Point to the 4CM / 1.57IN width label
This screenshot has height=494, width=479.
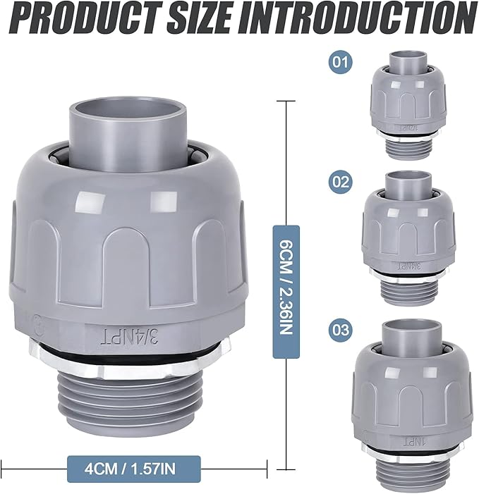click(134, 465)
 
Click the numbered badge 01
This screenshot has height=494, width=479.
click(340, 63)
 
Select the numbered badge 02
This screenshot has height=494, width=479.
click(340, 181)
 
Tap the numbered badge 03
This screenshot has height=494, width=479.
click(340, 329)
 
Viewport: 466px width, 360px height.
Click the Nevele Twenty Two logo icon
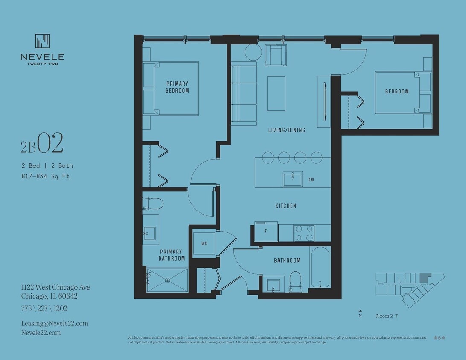(42, 41)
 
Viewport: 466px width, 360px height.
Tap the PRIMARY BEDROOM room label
(177, 87)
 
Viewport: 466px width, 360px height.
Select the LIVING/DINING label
(286, 130)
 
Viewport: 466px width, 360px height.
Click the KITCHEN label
(285, 206)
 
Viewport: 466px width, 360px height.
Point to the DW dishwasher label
(311, 180)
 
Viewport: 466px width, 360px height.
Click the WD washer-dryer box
(204, 244)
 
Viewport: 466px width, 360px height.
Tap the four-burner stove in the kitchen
(304, 233)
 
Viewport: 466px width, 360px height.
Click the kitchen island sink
(293, 179)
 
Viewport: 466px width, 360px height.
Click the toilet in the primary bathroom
(153, 203)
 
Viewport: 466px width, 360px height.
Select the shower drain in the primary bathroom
(168, 280)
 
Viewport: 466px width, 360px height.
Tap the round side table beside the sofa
(253, 52)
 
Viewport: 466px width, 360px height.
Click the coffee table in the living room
(276, 93)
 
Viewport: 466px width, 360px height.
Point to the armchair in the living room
(276, 55)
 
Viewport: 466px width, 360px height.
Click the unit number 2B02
(42, 144)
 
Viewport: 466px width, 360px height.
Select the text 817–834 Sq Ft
(45, 176)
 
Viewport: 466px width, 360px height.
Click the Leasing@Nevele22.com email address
(55, 323)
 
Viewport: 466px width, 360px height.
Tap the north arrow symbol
(360, 311)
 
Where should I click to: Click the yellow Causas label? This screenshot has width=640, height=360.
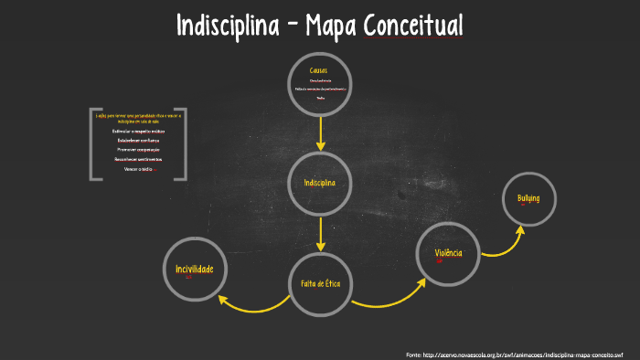tap(319, 71)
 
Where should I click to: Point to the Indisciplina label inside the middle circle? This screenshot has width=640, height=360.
tap(320, 183)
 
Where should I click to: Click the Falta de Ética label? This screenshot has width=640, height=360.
tap(320, 284)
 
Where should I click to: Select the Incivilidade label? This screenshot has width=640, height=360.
tap(194, 269)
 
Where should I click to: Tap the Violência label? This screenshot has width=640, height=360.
tap(448, 252)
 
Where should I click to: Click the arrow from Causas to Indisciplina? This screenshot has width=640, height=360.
tap(320, 133)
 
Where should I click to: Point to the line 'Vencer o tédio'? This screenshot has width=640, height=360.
tap(138, 168)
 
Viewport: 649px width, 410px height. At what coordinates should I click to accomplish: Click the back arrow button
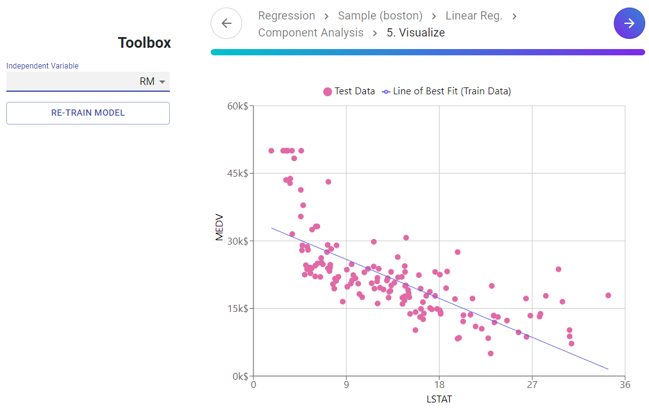(x=226, y=23)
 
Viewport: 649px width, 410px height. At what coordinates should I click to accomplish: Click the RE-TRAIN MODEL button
(x=88, y=113)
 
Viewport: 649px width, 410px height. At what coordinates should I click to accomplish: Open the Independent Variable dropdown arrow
(x=162, y=82)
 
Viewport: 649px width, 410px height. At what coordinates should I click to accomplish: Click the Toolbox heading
(x=144, y=43)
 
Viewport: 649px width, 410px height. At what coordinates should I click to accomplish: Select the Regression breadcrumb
(x=286, y=16)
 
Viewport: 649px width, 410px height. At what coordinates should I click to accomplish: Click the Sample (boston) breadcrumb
(x=380, y=16)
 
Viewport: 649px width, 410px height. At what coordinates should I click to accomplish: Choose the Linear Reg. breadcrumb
(x=474, y=16)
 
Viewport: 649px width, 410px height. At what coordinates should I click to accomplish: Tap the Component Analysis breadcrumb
(x=311, y=33)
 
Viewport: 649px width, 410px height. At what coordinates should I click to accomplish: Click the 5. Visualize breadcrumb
(x=416, y=33)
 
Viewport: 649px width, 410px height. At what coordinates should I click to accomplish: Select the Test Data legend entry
(x=349, y=91)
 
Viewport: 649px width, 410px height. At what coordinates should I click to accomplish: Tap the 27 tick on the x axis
(x=532, y=385)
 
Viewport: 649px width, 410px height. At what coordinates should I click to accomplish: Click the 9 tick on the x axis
(x=346, y=385)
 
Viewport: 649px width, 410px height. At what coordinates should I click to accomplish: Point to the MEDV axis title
(x=219, y=228)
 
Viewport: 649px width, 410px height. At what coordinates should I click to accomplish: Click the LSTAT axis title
(x=439, y=399)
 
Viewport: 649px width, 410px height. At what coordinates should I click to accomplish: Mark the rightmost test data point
(x=608, y=296)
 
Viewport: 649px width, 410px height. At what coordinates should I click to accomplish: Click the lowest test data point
(x=491, y=353)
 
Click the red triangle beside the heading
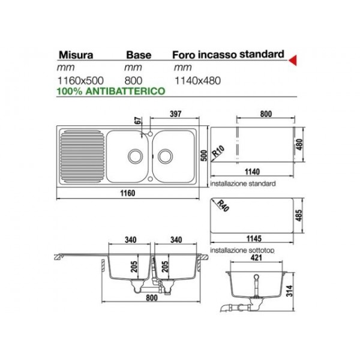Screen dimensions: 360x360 pyautogui.click(x=293, y=61)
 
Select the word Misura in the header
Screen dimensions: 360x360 pyautogui.click(x=76, y=55)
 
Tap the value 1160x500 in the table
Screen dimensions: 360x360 pyautogui.click(x=80, y=80)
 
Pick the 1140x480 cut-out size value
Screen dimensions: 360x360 pyautogui.click(x=197, y=80)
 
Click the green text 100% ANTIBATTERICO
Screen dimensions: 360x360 pyautogui.click(x=111, y=91)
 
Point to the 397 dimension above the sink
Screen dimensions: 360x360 pyautogui.click(x=175, y=114)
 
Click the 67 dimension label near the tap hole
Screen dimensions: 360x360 pyautogui.click(x=138, y=121)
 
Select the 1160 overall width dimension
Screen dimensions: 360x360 pyautogui.click(x=128, y=193)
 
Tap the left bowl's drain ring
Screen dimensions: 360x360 pyautogui.click(x=135, y=156)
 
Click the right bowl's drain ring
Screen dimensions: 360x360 pyautogui.click(x=165, y=156)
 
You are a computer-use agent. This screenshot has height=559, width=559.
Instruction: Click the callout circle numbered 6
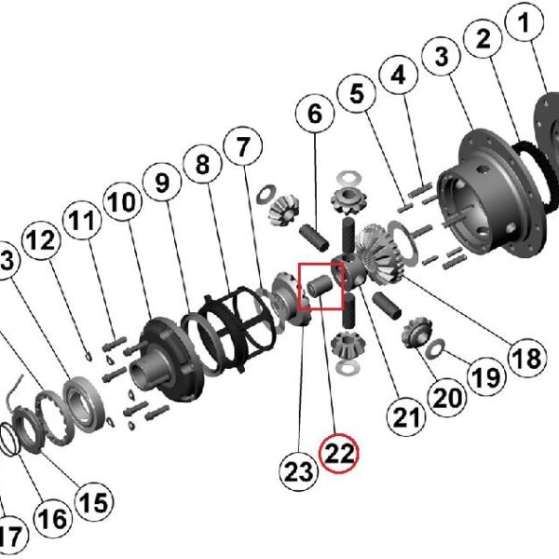(315, 116)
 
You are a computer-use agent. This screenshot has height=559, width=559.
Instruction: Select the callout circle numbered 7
(241, 147)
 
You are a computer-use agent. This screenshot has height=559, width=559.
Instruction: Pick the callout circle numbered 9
(162, 184)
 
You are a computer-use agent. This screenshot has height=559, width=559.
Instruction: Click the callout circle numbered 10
(121, 203)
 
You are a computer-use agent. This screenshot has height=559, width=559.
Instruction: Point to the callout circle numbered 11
(84, 224)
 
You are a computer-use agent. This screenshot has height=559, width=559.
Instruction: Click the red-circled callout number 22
(338, 454)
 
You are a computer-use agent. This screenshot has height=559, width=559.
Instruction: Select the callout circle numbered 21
(406, 416)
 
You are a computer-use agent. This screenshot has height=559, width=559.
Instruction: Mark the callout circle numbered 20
(447, 398)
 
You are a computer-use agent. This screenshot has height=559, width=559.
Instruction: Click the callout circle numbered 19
(484, 378)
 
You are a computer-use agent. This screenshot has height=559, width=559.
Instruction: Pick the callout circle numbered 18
(524, 356)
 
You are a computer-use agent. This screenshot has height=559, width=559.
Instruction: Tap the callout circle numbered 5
(357, 94)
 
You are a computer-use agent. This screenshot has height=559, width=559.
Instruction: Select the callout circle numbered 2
(484, 39)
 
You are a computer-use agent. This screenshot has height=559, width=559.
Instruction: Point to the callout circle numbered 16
(54, 518)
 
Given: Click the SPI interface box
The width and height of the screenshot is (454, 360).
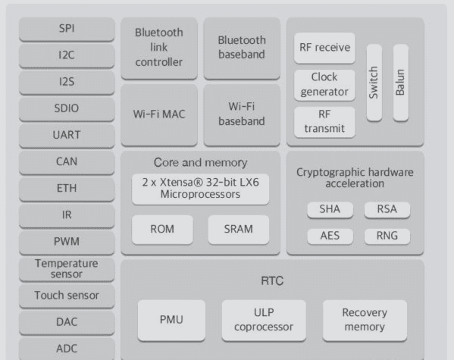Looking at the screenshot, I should (x=67, y=29).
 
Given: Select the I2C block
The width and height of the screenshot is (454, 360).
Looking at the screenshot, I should (x=67, y=55).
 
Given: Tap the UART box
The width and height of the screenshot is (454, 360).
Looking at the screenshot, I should (x=67, y=135).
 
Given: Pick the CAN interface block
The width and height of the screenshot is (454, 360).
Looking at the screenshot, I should (x=67, y=161).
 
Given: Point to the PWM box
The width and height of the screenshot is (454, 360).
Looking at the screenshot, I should (x=67, y=242).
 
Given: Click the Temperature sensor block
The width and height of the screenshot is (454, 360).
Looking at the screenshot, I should (x=67, y=268).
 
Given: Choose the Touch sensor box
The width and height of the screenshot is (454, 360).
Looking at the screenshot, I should (x=67, y=295).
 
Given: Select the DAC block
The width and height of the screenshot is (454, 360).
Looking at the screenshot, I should (x=67, y=321).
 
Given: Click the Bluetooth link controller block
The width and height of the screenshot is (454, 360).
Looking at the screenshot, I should (x=159, y=48).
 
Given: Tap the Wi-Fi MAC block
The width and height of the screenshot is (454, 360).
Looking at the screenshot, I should (x=159, y=114).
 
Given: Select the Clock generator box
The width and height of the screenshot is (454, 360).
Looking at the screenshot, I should (x=324, y=84).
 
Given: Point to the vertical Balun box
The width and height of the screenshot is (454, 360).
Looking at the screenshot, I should (x=400, y=82).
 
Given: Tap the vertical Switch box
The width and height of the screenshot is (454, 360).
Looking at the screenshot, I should (x=374, y=82).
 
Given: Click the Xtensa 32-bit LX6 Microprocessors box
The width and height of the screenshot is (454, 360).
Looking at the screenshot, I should (x=200, y=189).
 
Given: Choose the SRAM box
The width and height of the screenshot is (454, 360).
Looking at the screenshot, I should (x=238, y=229).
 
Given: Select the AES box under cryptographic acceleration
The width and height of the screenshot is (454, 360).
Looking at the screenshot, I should (x=330, y=236).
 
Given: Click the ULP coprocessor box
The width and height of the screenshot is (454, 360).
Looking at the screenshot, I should (x=263, y=320).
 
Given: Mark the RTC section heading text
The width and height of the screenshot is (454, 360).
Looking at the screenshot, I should (x=271, y=281).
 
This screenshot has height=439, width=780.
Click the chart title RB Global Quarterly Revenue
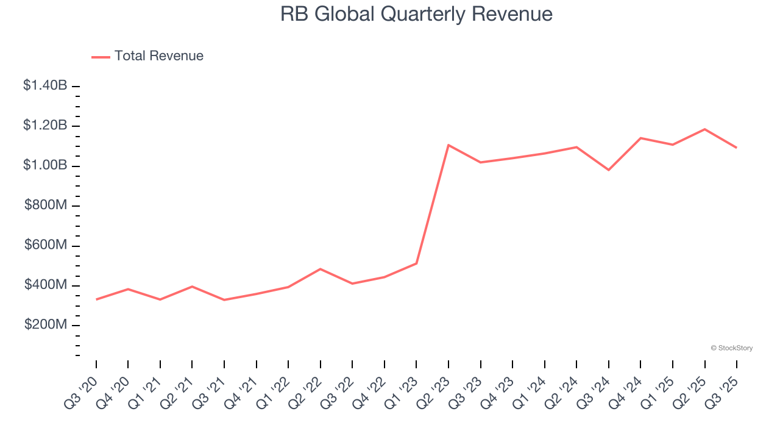pyautogui.click(x=416, y=15)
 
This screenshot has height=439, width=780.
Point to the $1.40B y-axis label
pyautogui.click(x=45, y=85)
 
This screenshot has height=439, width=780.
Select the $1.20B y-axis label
pyautogui.click(x=45, y=126)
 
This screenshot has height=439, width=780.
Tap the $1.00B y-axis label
pyautogui.click(x=45, y=165)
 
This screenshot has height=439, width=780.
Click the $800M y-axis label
pyautogui.click(x=46, y=205)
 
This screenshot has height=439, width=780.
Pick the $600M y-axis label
pyautogui.click(x=46, y=245)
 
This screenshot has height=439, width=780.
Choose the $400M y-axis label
pyautogui.click(x=46, y=285)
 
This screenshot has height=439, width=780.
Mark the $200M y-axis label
pyautogui.click(x=46, y=325)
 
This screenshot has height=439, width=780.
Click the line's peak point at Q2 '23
pyautogui.click(x=448, y=145)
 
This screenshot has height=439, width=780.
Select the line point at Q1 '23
pyautogui.click(x=416, y=263)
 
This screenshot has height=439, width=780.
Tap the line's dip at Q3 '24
pyautogui.click(x=609, y=170)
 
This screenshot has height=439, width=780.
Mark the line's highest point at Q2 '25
pyautogui.click(x=705, y=129)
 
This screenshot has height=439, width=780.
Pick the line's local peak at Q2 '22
pyautogui.click(x=321, y=269)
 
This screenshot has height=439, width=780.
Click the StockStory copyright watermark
pyautogui.click(x=731, y=348)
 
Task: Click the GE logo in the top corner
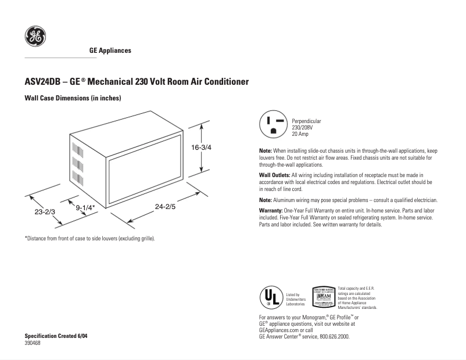[35, 38]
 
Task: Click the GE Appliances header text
[110, 51]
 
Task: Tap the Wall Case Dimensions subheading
[72, 98]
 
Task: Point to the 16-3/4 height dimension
[201, 147]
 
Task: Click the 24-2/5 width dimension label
[166, 206]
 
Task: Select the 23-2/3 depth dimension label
[45, 212]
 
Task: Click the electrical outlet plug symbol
[273, 125]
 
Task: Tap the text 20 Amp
[300, 134]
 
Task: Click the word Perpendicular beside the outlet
[306, 121]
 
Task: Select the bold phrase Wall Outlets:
[274, 175]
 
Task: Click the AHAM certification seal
[323, 296]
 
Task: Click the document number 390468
[33, 343]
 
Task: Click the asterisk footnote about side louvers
[89, 239]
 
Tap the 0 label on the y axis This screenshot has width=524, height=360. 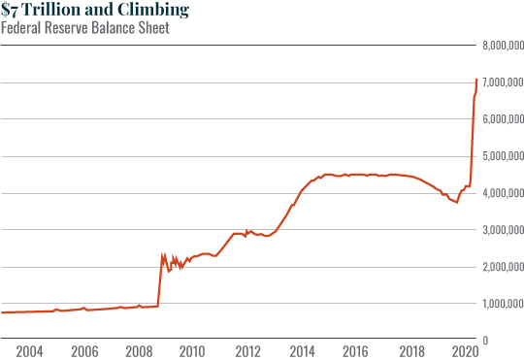coord(484,341)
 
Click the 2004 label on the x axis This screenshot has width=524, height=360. coord(29,349)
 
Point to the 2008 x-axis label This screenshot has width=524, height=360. coord(138,349)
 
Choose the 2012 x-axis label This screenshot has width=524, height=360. coord(246,349)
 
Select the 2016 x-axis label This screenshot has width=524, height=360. coord(355,349)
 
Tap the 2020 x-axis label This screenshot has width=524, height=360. coord(464,349)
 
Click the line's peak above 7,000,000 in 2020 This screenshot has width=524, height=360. coord(475,80)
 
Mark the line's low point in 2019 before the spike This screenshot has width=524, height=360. coord(456,202)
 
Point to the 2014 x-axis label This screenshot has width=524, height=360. coord(301,349)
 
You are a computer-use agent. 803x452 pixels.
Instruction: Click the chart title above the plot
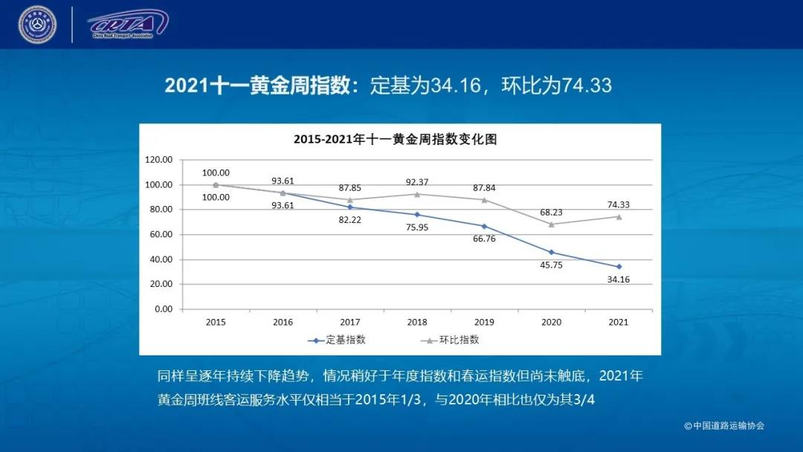point(394,139)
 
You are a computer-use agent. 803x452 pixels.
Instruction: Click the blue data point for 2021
point(619,266)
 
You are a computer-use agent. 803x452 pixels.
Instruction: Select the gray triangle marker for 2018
point(417,194)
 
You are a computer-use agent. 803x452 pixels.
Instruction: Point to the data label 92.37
point(417,181)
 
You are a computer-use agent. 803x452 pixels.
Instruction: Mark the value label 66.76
point(483,239)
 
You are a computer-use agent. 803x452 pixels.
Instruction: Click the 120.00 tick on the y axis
point(158,160)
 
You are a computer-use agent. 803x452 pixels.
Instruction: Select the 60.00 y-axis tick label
point(160,234)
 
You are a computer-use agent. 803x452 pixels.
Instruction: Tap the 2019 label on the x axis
point(484,322)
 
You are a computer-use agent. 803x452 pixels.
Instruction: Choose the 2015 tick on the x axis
point(216,322)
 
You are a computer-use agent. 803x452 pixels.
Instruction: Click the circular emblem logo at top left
point(37,25)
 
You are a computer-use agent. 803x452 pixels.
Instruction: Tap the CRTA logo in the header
point(127,24)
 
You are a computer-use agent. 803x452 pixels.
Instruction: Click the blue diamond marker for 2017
point(350,207)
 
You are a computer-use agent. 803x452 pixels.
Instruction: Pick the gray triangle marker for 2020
point(551,224)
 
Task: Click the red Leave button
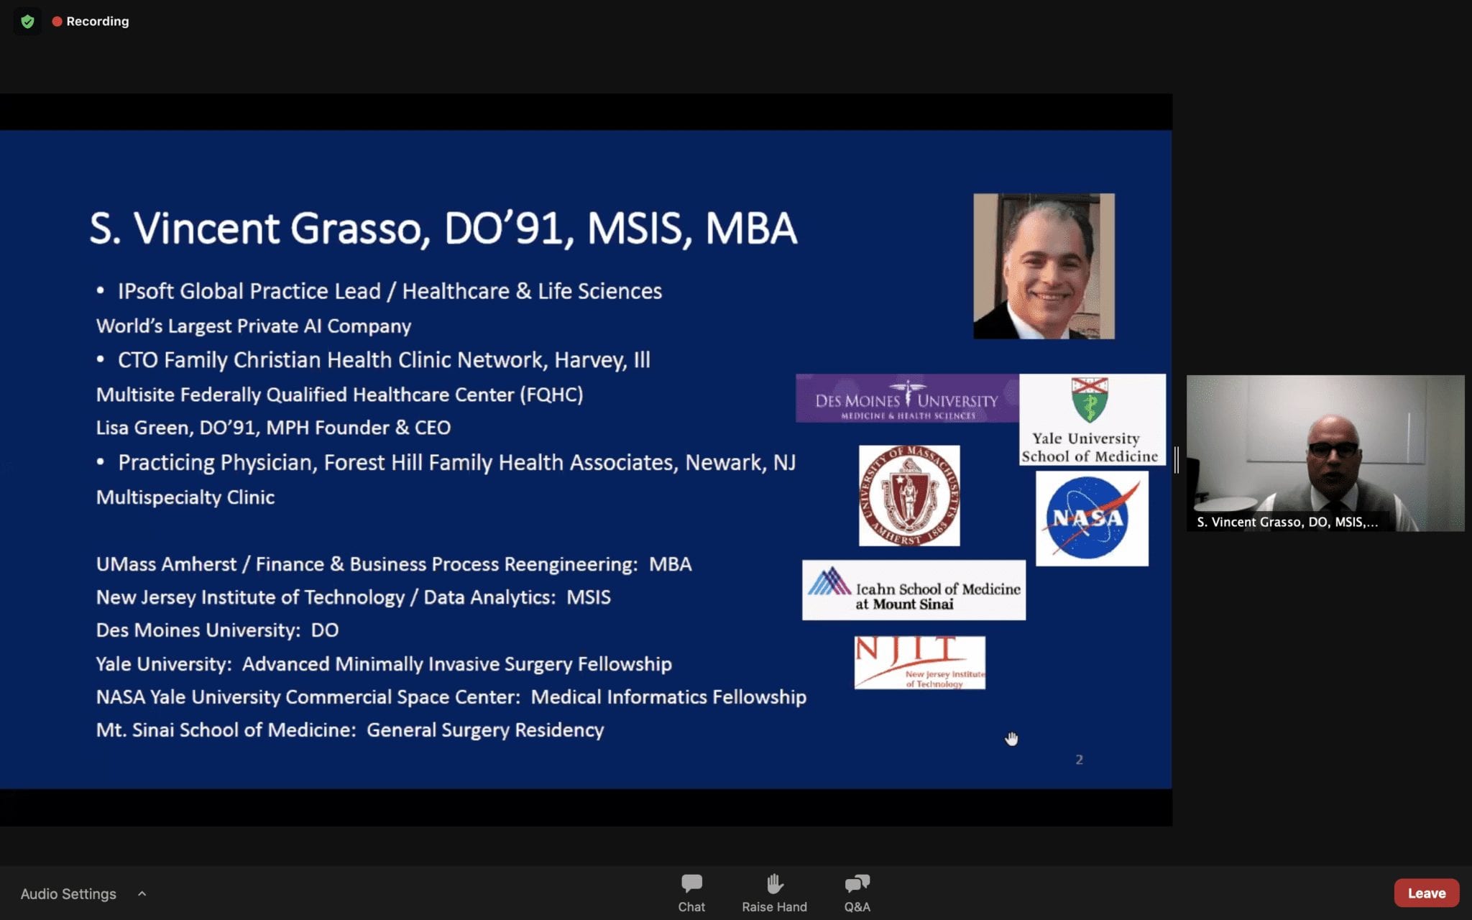pyautogui.click(x=1426, y=893)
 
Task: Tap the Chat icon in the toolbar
pyautogui.click(x=691, y=883)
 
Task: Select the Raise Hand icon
pyautogui.click(x=774, y=883)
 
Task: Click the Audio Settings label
pyautogui.click(x=68, y=893)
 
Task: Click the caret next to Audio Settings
pyautogui.click(x=142, y=893)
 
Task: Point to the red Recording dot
pyautogui.click(x=57, y=22)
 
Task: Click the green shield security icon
pyautogui.click(x=27, y=22)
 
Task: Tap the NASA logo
pyautogui.click(x=1092, y=518)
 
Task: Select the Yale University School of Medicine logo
pyautogui.click(x=1092, y=419)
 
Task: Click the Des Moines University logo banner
pyautogui.click(x=907, y=398)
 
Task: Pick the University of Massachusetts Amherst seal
pyautogui.click(x=909, y=495)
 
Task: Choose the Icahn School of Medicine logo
pyautogui.click(x=914, y=590)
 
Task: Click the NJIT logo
pyautogui.click(x=919, y=663)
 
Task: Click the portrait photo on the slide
pyautogui.click(x=1044, y=266)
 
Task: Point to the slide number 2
pyautogui.click(x=1079, y=760)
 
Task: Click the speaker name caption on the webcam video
pyautogui.click(x=1287, y=522)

════════

• [Directions for this task]: Copy the records above word for word, starting at the line that contains "Select the word Misura in the header" and ending at the line that contains "Screen dimensions: 360x360 pyautogui.click(x=128, y=193)", with both of those lines included.

• [Complete response]:
Select the word Misura in the header
Screen dimensions: 360x360 pyautogui.click(x=76, y=55)
 
Tap the value 1160x500 in the table
Screen dimensions: 360x360 pyautogui.click(x=80, y=80)
 
Pick the 1140x480 cut-out size value
Screen dimensions: 360x360 pyautogui.click(x=197, y=80)
 
Click the green text 100% ANTIBATTERICO
Screen dimensions: 360x360 pyautogui.click(x=111, y=91)
 
Point to the 397 dimension above the sink
Screen dimensions: 360x360 pyautogui.click(x=175, y=114)
 
Click the 67 dimension label near the tap hole
Screen dimensions: 360x360 pyautogui.click(x=138, y=121)
 
Select the 1160 overall width dimension
Screen dimensions: 360x360 pyautogui.click(x=128, y=193)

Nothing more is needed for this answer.